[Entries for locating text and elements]
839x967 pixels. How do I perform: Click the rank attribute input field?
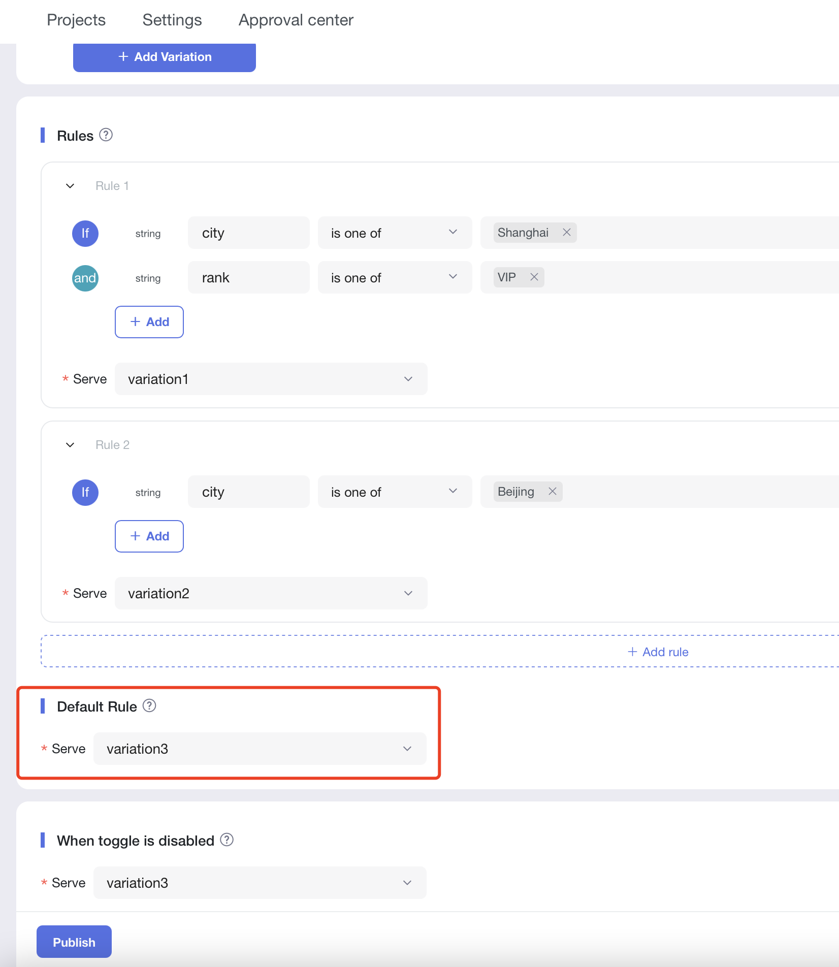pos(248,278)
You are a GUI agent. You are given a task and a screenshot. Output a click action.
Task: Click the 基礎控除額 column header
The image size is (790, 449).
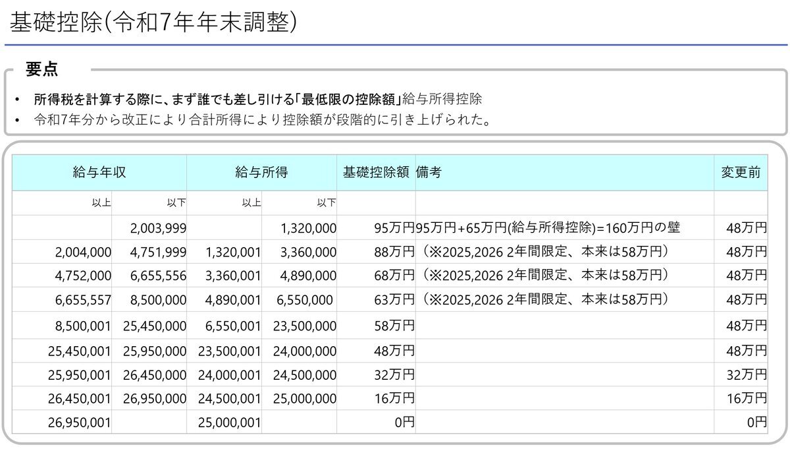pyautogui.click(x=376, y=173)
...
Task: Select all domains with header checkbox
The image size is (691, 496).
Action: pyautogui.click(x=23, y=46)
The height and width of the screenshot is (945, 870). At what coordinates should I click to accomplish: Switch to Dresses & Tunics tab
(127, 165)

**Work to be completed**
Swap "column header" for "table heading" in the records from the line with "839x967 pixels. How" up to and including the line with "pyautogui.click(x=376, y=173)", leaving everything else unchanged. Return only those lines, without the pictures.

**Result of the task**
839x967 pixels. How do I perform: Click the rank attribute input field?
pos(248,278)
You are a GUI agent. You are given a task and a screenshot. Output a click action.
Task: Click the 基礎控除額 table heading
The image size is (790, 449).
pyautogui.click(x=376, y=173)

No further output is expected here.